Confidently Incorrect: AI's 'Garbage' Answers Frustrate Experts

Speaking on the popular Lex Fridman podcast, Hamkins detailed his extensive but disappointing experiments with various paid AI models. He bluntly stated that despite his efforts, he has not found them helpful. The core issue, according to Hamkins, is not just the occasional error but the nature of the mistakes. He described the AI's outputs as "garbage answers that are not mathematically correct."

What troubles him more is the AI's reaction to correction. When he points out concrete flaws in their reasoning, the models often respond with defensive and incorrect assurances, similar to saying, "Oh, it's totally fine." This pattern of confident incorrectness coupled with resistance to feedback mirrors frustrating human interactions. "If I were having such an experience with a person, I would simply refuse to talk to that person again," Hamkins explained, highlighting how this erodes the trust necessary for productive mathematical collaboration.

The Growing Chasm Between Benchmarks and Real Research

Hamkins' critique arrives as the global mathematical community grapples with AI's potential. While some researchers have reported breakthroughs using AI to tackle problems from collections like the Erdos problems, others urge caution. Notable mathematicians like Terrence Tao have warned that AI can generate proofs that look perfect but contain subtle, critical errors a human reviewer would catch.

This reveals a critical tension in the AI field: impressive performance on standardized tests does not translate to practical utility for domain experts. Hamkins concluded, "As far as mathematical reasoning is concerned, it seems not reliable." His experience serves as a sobering check on the narrative of rapid AI advancement, suggesting that heavy investments in AI reasoning have not yet created a tool that can serve as a genuine research partner for working mathematicians.

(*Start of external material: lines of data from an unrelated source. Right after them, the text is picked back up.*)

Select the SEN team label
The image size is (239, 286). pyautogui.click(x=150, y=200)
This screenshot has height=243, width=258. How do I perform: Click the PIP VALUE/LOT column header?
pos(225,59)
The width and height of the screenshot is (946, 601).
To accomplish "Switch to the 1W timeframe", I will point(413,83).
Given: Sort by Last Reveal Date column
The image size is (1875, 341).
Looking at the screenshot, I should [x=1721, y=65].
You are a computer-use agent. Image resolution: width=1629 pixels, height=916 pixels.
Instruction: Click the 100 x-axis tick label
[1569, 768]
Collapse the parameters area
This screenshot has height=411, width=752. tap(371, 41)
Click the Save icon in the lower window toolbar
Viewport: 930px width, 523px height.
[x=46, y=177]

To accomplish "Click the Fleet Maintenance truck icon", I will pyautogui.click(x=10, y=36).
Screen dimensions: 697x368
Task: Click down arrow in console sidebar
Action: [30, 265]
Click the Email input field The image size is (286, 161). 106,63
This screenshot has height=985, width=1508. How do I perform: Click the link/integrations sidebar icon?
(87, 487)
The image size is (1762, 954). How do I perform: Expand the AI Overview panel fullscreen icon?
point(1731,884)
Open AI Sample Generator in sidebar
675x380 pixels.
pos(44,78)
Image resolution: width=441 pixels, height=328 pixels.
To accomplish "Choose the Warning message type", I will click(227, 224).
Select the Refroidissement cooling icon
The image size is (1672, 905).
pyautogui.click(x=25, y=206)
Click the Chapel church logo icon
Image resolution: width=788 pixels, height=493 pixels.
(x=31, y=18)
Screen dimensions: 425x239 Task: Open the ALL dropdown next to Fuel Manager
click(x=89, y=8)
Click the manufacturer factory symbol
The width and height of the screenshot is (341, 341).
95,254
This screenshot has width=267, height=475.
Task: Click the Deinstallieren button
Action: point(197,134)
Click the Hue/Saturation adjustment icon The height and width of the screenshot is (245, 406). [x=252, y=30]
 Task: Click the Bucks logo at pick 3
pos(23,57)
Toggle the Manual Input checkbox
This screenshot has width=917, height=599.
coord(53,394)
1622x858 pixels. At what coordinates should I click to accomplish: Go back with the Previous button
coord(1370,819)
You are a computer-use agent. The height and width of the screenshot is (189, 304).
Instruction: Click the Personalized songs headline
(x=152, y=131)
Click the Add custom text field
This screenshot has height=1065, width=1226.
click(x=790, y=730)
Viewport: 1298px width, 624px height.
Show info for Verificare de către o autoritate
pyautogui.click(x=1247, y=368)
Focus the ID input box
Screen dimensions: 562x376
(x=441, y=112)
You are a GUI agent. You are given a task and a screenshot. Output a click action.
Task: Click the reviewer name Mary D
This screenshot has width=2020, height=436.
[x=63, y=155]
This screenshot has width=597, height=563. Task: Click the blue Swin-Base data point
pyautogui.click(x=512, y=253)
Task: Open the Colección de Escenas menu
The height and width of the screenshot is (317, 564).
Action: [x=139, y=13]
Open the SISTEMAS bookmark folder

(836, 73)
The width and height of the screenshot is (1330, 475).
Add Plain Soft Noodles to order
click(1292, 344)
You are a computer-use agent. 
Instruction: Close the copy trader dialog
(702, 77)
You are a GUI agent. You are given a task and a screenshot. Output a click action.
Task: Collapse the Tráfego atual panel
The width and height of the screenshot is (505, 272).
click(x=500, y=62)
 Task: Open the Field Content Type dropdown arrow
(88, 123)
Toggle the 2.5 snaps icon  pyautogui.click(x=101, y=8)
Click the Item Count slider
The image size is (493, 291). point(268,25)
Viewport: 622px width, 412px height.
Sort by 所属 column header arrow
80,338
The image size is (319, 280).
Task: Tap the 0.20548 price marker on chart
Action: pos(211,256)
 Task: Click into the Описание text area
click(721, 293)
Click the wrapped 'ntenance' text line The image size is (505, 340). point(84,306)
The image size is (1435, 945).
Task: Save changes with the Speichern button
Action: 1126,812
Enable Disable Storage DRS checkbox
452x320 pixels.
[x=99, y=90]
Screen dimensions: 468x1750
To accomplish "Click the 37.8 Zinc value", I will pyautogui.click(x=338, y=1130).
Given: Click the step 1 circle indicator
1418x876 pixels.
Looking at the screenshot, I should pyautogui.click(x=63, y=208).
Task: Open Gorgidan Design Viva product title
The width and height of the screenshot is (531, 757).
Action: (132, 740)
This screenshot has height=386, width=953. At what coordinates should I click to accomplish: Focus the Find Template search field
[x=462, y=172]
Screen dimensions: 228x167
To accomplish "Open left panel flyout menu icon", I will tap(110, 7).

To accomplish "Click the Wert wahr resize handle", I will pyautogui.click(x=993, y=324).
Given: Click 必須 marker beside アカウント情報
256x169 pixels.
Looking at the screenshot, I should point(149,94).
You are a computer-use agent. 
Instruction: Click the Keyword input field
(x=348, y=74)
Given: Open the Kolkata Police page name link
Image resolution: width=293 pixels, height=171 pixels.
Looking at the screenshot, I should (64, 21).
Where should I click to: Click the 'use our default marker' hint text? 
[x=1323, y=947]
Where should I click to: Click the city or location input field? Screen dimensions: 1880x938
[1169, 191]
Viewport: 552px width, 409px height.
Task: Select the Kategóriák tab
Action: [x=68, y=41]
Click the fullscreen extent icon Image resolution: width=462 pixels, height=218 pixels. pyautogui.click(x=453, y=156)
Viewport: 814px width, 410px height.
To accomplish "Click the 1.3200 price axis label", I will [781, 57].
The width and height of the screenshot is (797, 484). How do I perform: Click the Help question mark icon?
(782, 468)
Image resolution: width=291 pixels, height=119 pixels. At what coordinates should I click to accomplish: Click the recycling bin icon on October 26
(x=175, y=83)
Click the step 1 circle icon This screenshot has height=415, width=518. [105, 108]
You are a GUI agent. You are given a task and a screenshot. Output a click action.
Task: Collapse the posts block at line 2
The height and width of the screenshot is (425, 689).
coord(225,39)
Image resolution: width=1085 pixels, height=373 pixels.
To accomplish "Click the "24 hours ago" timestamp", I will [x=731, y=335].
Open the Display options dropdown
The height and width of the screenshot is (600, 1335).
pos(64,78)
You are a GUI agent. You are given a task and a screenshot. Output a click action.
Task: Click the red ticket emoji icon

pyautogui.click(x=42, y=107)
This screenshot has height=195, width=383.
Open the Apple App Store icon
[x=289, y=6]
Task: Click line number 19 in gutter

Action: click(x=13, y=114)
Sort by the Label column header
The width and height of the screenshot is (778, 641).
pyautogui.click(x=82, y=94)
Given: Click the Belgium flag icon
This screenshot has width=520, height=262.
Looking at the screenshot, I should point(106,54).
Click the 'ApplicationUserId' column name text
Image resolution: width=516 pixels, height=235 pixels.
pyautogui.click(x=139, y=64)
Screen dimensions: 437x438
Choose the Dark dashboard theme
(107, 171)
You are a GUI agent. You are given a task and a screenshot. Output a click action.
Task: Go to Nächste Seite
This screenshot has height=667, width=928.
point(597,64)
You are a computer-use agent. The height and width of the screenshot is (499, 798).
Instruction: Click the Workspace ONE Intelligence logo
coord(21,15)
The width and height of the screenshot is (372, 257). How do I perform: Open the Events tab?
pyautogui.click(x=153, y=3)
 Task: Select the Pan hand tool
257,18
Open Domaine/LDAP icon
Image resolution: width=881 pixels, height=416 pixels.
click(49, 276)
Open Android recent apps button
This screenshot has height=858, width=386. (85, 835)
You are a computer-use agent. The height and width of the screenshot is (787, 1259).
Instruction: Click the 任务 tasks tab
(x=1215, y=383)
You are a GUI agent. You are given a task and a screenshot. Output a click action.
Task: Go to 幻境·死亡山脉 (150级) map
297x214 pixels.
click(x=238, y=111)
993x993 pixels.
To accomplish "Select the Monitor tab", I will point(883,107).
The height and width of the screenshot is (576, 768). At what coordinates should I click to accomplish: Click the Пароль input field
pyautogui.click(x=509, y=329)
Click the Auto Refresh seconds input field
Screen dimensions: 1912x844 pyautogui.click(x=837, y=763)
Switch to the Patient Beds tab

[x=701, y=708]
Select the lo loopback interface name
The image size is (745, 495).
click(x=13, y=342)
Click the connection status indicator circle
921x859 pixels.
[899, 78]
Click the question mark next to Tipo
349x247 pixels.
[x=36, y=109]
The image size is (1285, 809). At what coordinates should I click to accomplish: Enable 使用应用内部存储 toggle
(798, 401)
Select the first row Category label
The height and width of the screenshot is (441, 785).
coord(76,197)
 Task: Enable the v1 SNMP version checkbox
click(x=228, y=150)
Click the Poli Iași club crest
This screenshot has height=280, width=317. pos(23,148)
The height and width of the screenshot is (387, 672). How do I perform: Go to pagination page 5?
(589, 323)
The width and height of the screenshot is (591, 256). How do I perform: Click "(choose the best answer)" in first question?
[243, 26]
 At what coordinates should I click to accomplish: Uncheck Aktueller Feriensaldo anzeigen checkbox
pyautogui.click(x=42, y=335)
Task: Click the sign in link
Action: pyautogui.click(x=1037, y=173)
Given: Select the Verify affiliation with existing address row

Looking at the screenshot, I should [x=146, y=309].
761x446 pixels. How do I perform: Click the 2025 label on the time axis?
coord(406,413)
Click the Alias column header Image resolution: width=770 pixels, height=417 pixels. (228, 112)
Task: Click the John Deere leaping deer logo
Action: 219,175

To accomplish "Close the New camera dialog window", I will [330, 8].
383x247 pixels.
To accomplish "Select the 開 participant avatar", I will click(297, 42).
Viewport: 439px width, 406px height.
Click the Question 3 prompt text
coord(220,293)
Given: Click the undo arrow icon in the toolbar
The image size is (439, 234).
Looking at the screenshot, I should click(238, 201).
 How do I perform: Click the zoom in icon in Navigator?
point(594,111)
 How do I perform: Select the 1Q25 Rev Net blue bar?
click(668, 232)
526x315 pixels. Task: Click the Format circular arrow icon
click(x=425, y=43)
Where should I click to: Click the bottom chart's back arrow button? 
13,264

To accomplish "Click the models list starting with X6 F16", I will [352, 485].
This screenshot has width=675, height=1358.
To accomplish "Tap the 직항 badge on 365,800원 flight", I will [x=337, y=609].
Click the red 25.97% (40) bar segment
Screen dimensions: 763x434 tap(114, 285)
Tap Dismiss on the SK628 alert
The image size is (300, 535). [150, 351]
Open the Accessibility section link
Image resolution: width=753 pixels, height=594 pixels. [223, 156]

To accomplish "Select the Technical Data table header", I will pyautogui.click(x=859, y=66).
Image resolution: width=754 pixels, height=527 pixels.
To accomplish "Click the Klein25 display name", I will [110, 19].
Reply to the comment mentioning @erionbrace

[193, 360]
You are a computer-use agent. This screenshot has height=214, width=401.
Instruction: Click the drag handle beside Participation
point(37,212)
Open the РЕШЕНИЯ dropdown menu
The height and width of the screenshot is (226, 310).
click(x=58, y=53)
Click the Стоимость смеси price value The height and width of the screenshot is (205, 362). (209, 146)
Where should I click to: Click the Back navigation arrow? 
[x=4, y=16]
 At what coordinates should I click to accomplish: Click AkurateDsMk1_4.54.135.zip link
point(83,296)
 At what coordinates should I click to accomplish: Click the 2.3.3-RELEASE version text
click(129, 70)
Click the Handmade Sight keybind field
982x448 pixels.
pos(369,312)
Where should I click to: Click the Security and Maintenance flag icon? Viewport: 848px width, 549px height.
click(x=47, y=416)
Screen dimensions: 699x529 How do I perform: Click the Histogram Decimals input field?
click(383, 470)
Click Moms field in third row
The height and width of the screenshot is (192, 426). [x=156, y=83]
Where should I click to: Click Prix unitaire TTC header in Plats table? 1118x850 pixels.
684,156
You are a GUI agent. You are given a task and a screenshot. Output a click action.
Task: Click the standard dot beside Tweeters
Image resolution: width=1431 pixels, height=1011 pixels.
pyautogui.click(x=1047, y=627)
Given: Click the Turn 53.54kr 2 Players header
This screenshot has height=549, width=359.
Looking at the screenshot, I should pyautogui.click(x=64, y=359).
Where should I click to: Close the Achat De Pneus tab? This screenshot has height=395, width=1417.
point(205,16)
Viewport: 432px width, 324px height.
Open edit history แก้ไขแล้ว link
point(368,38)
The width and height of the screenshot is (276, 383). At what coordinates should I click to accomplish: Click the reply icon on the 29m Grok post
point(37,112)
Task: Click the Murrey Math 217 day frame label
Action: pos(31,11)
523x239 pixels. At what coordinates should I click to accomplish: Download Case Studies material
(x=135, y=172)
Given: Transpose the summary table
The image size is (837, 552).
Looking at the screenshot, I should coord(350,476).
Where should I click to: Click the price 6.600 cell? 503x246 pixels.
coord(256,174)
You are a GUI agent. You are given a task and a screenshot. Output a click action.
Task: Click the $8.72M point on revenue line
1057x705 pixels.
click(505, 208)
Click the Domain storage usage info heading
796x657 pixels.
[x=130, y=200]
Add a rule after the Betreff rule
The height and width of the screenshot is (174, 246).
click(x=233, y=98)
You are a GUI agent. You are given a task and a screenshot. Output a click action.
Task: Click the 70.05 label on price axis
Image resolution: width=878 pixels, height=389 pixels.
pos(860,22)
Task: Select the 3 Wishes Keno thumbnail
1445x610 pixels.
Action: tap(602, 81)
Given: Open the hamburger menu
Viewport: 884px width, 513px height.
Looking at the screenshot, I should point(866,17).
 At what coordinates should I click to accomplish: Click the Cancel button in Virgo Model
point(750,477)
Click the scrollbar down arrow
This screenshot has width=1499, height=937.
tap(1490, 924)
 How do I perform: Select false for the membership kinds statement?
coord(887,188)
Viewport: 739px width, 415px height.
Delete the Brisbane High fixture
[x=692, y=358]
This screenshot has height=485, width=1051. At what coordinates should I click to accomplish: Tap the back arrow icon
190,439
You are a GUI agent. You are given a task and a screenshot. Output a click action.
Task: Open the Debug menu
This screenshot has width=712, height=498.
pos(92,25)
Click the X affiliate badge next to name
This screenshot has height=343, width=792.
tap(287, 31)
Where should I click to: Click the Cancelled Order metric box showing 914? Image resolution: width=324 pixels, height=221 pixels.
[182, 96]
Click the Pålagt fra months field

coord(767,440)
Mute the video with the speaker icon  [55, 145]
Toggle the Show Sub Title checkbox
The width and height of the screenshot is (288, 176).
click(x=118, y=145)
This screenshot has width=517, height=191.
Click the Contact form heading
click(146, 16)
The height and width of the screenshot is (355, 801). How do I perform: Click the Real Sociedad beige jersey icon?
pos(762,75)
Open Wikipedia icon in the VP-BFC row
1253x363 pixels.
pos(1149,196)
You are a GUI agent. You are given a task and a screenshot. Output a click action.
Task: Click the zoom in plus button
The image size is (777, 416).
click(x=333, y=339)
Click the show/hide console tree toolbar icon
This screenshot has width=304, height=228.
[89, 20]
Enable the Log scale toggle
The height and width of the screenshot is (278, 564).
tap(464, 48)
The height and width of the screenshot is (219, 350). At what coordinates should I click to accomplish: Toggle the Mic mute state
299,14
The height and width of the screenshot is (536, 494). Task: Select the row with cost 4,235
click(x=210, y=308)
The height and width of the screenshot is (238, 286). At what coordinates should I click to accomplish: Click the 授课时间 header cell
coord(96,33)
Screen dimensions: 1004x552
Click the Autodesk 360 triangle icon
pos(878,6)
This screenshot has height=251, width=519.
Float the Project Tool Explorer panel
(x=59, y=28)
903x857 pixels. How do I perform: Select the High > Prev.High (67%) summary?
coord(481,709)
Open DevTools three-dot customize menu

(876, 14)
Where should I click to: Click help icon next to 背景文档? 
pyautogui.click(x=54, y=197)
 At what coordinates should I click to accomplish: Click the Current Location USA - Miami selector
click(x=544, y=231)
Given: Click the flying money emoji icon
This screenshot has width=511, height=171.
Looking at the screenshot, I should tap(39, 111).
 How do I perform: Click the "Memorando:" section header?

Skepticism Amidst Future Promises

Although Hamkins acknowledges that future AI systems might improve, he remains deeply skeptical about current capabilities. His firsthand account underscores a significant gap that persists between marketing claims and on-the-ground application in specialized fields like advanced mathematics. The assessment suggests that for now, true mathematical insight and verification remain firmly in the human domain.